Setelah masuk dan berkembangnya Agama Hindu di Bali, tidak menutup kemungkinan pura ini juga sebagai tempat pemujaan pada Dewa/Bhatara yang distanakan di sana.

Pura ini lalu mendapatkan perhatian setelah Da Ki Gusti Ngurah Sekar dinobatkan sebagai Raja Tabanan pada tahun 1735 Masehi, dengan gelar Bhatara Da Cokorda Sekar atau Ratu Singhasana. Setelah lama memerintah, Ratu Singhasana ingin menata kembali Pura Luhur Sekartaji sesuai lontar Tingkahing Angwangun Kahyangan.

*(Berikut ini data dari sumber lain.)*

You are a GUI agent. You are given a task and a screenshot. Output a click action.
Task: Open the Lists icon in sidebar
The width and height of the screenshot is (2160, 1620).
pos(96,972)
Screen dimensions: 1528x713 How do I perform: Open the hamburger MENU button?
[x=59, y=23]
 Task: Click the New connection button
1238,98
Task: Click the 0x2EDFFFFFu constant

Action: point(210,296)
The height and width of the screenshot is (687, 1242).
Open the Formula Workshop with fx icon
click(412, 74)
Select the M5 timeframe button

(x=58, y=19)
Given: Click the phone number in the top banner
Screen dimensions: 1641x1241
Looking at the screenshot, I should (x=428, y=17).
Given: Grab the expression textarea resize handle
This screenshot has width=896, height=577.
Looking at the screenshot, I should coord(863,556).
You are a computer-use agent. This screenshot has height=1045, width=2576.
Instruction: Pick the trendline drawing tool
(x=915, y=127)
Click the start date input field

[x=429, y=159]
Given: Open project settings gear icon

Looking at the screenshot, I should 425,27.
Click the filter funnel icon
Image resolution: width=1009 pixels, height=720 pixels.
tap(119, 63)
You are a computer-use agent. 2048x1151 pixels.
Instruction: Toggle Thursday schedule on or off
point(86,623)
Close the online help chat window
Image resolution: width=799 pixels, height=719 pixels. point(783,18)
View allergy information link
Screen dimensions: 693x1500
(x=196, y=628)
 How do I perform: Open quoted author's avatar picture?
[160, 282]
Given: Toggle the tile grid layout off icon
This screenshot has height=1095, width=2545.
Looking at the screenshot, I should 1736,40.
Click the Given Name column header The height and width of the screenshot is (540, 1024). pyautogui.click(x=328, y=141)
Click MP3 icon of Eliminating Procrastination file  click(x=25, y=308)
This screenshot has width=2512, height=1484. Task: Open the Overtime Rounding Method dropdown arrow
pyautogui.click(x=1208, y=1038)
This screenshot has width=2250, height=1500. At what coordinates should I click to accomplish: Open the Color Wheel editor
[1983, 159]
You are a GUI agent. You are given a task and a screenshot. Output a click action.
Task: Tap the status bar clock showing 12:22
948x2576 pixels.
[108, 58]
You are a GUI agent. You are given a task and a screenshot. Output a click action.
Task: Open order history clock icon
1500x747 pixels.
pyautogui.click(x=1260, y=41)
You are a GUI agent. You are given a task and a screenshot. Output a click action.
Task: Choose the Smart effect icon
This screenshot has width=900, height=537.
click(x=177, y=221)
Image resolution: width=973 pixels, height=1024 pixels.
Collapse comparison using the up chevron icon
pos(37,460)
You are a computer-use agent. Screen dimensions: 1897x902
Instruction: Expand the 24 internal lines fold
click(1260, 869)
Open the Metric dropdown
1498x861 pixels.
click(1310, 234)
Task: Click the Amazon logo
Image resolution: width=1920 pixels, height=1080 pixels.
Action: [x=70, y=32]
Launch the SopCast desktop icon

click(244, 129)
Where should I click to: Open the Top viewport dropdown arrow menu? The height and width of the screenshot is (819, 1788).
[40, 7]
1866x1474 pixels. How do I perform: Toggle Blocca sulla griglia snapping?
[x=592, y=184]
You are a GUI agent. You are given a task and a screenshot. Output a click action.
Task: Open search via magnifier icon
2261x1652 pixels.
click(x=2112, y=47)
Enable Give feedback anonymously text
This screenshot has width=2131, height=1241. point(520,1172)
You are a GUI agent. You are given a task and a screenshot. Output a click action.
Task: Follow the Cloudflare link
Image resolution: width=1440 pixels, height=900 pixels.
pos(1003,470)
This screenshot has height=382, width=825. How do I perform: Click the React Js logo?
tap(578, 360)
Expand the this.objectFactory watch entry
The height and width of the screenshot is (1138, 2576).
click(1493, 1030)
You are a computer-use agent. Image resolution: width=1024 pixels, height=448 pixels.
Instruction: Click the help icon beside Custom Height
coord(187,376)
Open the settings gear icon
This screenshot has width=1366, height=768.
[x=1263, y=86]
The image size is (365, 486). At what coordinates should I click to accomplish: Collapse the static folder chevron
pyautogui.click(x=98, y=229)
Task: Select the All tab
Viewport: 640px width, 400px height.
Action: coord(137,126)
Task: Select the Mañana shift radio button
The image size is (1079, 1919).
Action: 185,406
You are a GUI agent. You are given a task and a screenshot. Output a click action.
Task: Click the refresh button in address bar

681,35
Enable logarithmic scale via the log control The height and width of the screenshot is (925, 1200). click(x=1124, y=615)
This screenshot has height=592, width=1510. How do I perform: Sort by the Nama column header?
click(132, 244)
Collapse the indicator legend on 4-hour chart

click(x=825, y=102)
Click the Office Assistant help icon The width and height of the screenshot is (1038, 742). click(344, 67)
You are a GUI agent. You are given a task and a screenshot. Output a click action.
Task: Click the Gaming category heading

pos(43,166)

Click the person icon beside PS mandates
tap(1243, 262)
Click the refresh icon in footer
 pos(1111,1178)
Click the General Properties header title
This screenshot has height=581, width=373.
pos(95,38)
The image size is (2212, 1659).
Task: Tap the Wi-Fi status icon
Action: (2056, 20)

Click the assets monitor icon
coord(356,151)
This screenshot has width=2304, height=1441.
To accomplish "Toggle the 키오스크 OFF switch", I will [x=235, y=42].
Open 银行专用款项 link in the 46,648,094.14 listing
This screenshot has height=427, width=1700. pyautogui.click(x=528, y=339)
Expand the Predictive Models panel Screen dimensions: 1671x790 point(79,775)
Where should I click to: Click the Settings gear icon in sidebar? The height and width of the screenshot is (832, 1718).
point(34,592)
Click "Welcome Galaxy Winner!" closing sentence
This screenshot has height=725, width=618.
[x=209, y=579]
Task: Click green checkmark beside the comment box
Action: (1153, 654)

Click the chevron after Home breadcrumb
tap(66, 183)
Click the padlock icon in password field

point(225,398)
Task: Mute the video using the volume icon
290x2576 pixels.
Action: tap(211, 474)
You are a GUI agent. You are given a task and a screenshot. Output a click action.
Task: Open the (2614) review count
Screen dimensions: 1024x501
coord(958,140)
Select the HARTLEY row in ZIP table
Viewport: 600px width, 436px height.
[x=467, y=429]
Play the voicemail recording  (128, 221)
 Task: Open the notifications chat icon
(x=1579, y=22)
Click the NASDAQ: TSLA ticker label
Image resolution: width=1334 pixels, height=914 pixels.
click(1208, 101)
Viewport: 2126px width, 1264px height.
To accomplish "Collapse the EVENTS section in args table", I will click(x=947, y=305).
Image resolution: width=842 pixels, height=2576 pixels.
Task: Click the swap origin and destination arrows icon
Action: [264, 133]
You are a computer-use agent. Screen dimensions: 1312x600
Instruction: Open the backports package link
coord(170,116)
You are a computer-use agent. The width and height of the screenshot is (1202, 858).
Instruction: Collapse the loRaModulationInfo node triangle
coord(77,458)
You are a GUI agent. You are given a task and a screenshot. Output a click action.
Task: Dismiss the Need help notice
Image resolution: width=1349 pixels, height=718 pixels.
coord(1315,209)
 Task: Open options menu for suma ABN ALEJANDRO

Ratu kemudian memerintahkan Mekel Sekartaji bersama masyarakat untuk melakukan penataan pura, dengan membangun padmasana sebagai pangayengan Bhatara Gunung Agung, membangun palinggih untuk pemujaan Bhatara Luhur Petali dan Batara Luhur Batukaru, serta membangun Gedong Ageng sebagai tempat pemuliaan Ayahandanya yakni Cokorda Lepas Dimade dengan permaisurinya. Sejak saat itu pura ini disebut dinamakan Luhur Sekartaji dan berstatus sebagai pura umum.

Pemeliharaannya diserahkan kepada Mekel Sekartaji dan masyarakat Sekartaji. Untuk biaya pengelolaannya dihibahkan sebidang lahan seluas 12 hektare berupa hutan dan semak belukar, yang bisa dijadikan sawah, ladang dan hutan lindung.